The Blue Tackies’ production is difficult to place in any recognisable category of entertainment. Referring once again to the flyer for some guidance: ‘Comedy’, ‘dance’ and ‘electronic music’ were promised. The concept of funny, and possibly even dance, can be subjective.
Tez Ilya was compere for the evening. He was dressed in a nice suit which featured as a joke. He is from London but of Pakistani descent, both locations which also provided a joke or two. He has just been fasting as part of Ramadan, another reference point in his material. When introducing his colleagues to come, referring to them as “funnier” than he, well, whether or not that was a joke remained to be seen. Tez Ilyas’s routine was indeed quite routine but he performed his job of introducing the acts to come.
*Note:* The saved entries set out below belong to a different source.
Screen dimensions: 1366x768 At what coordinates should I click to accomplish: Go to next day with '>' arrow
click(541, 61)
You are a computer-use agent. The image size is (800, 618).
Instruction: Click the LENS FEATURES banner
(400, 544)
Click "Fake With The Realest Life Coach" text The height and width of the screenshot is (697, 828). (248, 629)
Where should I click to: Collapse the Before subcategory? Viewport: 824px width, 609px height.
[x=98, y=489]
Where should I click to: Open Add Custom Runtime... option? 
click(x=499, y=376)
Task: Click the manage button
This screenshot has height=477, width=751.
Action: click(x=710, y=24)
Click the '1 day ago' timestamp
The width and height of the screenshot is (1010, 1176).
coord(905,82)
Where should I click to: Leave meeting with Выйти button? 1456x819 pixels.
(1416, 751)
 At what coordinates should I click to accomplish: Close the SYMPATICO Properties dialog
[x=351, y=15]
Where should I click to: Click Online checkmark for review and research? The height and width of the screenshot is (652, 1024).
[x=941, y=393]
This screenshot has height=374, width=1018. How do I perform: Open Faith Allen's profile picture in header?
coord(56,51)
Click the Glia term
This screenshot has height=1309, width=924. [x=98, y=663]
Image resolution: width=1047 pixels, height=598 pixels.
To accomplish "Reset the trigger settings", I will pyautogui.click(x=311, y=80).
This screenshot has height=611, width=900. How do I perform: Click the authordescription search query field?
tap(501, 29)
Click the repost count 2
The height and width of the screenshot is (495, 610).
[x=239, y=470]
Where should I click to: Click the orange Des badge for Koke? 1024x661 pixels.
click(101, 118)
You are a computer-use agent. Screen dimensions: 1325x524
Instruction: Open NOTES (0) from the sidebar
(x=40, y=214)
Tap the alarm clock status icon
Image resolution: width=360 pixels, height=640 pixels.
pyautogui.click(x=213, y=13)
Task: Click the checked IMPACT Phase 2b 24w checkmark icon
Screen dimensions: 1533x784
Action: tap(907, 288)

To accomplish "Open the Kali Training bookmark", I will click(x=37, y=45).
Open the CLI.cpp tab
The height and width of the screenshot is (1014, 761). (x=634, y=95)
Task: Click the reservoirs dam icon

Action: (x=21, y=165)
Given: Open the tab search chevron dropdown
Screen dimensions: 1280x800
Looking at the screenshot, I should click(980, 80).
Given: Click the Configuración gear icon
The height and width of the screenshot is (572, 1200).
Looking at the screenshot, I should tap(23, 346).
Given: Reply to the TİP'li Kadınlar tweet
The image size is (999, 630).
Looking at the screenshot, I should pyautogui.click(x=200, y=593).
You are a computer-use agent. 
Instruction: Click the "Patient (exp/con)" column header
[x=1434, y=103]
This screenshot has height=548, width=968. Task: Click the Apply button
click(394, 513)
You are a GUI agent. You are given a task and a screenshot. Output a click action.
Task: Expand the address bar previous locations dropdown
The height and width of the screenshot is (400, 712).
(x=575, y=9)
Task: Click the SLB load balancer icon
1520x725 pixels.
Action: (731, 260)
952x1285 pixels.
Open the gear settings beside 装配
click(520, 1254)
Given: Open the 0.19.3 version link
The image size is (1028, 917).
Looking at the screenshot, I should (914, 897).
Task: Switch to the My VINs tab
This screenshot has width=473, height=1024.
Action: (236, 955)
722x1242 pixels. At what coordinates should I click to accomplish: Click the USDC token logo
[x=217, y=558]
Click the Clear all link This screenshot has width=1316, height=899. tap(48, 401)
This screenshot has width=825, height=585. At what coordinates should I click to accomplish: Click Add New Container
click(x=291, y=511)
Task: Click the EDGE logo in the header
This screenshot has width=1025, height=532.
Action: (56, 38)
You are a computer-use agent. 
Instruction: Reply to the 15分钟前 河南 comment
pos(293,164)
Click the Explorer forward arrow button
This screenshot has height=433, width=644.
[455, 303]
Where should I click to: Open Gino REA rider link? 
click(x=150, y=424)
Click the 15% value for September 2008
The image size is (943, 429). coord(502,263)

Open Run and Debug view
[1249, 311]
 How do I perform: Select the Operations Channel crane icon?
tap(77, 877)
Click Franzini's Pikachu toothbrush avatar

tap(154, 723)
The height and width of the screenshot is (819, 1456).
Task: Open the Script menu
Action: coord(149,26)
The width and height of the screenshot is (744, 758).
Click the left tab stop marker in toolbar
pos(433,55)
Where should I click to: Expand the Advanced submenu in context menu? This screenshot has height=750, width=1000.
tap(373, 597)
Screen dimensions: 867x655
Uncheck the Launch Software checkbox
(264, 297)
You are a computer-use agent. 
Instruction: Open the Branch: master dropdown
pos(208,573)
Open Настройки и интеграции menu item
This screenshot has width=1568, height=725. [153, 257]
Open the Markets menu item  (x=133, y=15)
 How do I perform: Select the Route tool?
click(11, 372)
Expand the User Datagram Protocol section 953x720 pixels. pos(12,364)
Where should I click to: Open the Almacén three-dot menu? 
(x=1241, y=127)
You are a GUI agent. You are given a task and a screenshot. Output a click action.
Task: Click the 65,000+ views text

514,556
Anne Moir began her show commenting on how funny it is that all of us have several multiple personalities inside our heads fighting for an audience. It is difficult to say whether that has any psychiatric or medical basis, but Anne certainly proved the theory from her own personal perspective. There followed a battle between Anne Moir and her Scottish personality. For those who are not tuned into the nuances between a posh southern English accent and a Scottish accent she kindly pranced from side to side on the stage depending on who was speaking. The Scottish lady won for awhile and told a story about getting on the sex offenders list. It was initially unclear whether all of the 6 or more characters supposedly living in Anne Moir’s head would get their 15 minutes on stage. But they did not.
Noah Wright was up next. He did a very good impression of exaggerated dry British humour. For his entire slot.
Next up was, oh, no, Suzy Wylde didn’t turn up. She must have had something really important on.
Then came the Blue Tackies. The ‘Blue’ in the title presumably refers to the blue boiler suits worn by each member of the duo. The ‘Tackies’ is really anyone’s guess, much like the concept behind the performance. This performance is where the ‘electronic music’ and ‘dance’ come into play. There are numerous dance routines which involve mainly behaving like robots. Gaya Giacometti has her microphone set to ‘echo’ throughout the entire performance. Sonja Quita Doubleday has hers set to ‘high pitched’. They perform several songs and acts ranging in subject matter from debt, pandas and teenage zombies.
The grand finale comes after anther lengthy interlude. The Blue Tackies exit the stage and never return. In their place come two ghosts, the costumes having been made from white sheets with eye-holes cut. The ghosts sing and dance in the same manner as their stage-predecessors, except that every word is now totally muffled due to a mouth-hole oversight.
This is a bizarre show on the fringe of experimental entertainment. It is worth a look if experimental is your thing.
Cast: Tez Ilyas – Compere. Anne Moir – Comedian. Noah Wright – Comedian. The Blue Tackies: Sonja Quita Doubleday and Gaya Giacometti.